I have mounted the Windows filesystem from within Ubuntu to make sure it's sane and it looks good. The usual files are all there. When I reboot I of course get the usual "We're sorry" and am offered a "Safe Mode" option. This fails in the same way.

A kind guy at work loaned me a proper XP CD (not these silly recovery ones you get with laptops these days) so that I might use the "recovery" option. However when I choose that, Windows says it can't find any hard disks because (presumably) it doesn't have the driver for the SATA controller my laptop has.

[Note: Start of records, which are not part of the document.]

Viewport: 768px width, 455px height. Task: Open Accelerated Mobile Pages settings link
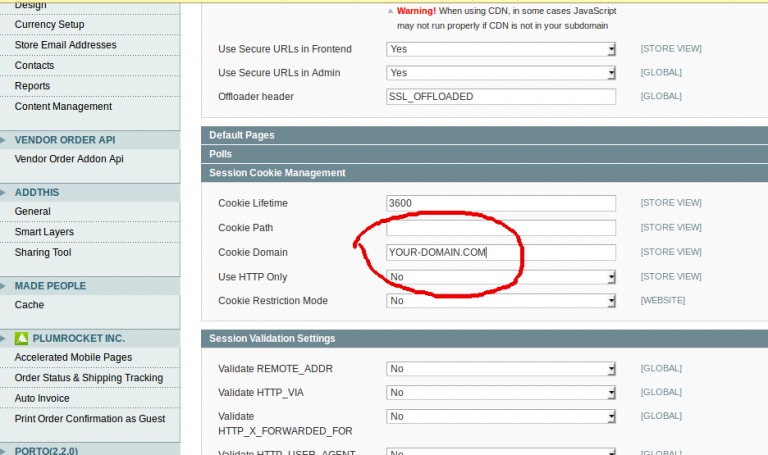tap(73, 358)
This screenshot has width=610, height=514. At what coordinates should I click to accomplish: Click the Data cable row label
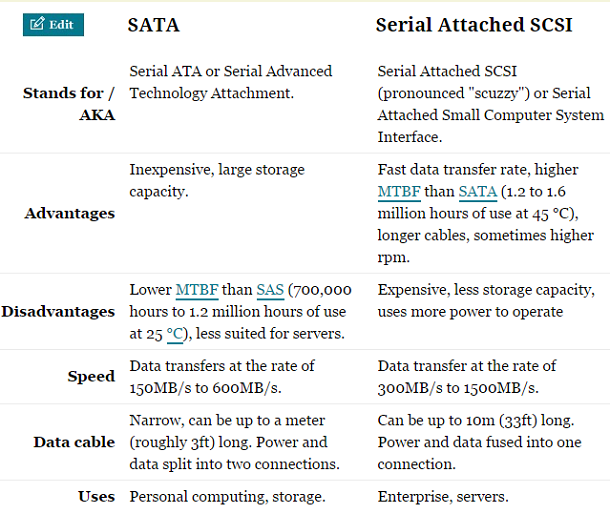74,442
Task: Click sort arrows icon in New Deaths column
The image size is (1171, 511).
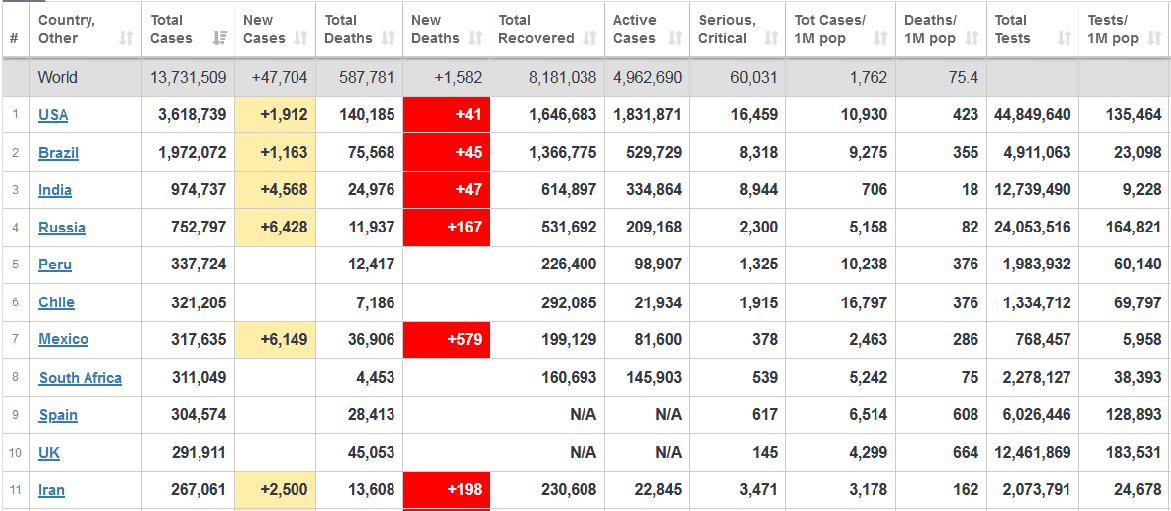Action: click(477, 39)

The reason I _need_ to use Windows is because there is a new BIOS update for the laptop, and I need to install it. 64-bit Ubuntu can't see all 4G of memory in the laptop - which it should. Installing the BIOS update will eliminate that from the list of possible causes. I can't install the BIOS update without Windows however.

So my pain is summarised by:-

1. Windows wont boot and I don't know how to make it boot
2. Windows XP CD can't see the SATA controller without a driver disk (I have no floppy drive)
3. I have to use Windows to install Toshiba BIOS updates

So far the only thing I can think of doing is putting the _old_ hard disk back in the machine and using that (working) Windows install to do the BIOS update. In fact, I could of course keep that 100G disk just for Windows, and only put it in the machine when I need this kind of BIOS sillyness. Then I could remove Windows from my new 320G disk, thus giving me 10G back.

End of rant. Carry on.

The good news is that I'm off out for a curry with my colleagues from work at lunchtime.